Amazon.com Product Description (ISBN 0226074889, Paperback)
This text looks at the people, ideas and events between the Great Exhibition of 1851 and the Second Reform Act of 1867. From "John Arthur Roebuck and the Crimean War", and "Samuel Smiles and the Gospel of Work" to "Thomas Hughes and the Public Schools" and "Benjanmin Disraeli and the Leap in the Dark", Asa Briggs provides an assessment of Victorian achievements; and in doing so conjures up an enviable picture of the progress and independence of the last century.
"For expounding this theme, this interaction of event and personality, Mr. Briggs is abundantly and happily endowed. He is always readable, often amusing, never facetious. He is widely read and widely interested. He has a sound historic judgment, and an unfailing sense for what is significant in the historic sequence and what is merely topical. . . . Above all, he is in sympathy with the age of which he is writing."—Times Literary Supplement
(retrieved from Amazon Thu, 21 Apr 2011 18:30:44 -0400)

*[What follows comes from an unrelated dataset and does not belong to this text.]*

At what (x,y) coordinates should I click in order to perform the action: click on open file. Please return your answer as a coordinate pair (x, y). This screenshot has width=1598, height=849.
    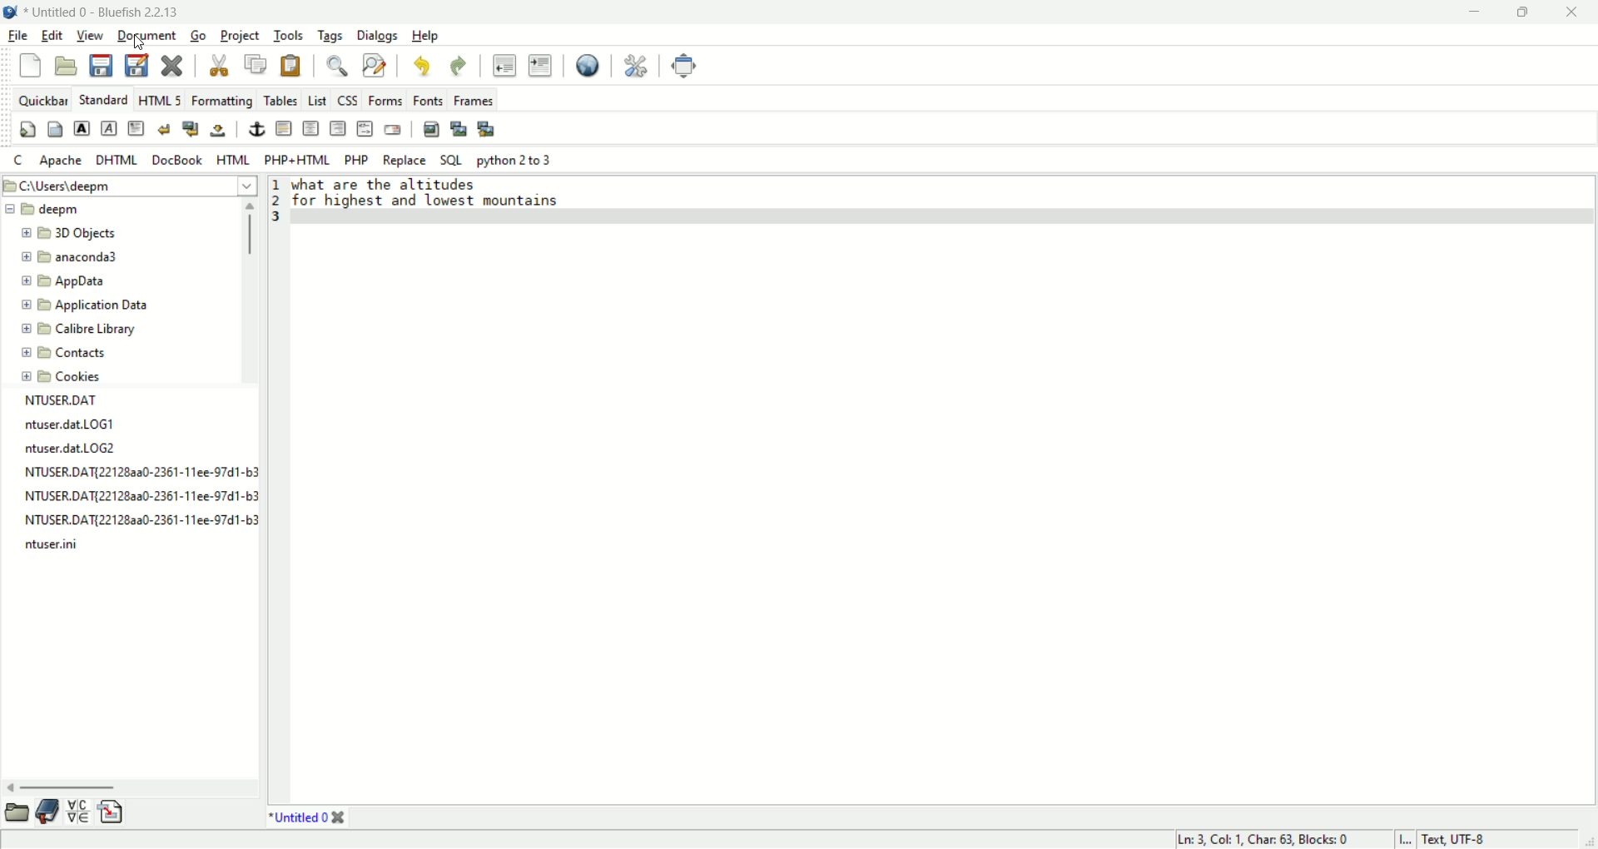
    Looking at the image, I should click on (65, 65).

Asa Briggs was born in 1921 at Keighley, Yorkshire, and from 1955 to 1961 he was Professor of Modern History at Leeds University, and in 1961 he was the first academic to be appointed to the then new University of Sussex. Six years later he was appointed Vice-Chancellor. From 1976 to 1991 he was Provost of Worcester College, Oxford. He was Chancellor of the Open University from 1978 to 1994. In 1976 he was made a life peer. He is married with four children.His main field of historical research has been in nineteenth- and twentieth-century social and cultural history. He has also written A Social History of England, a revised edition of which appeared in 1994. He is currently President of the British Social History Society and of the Victorian Society.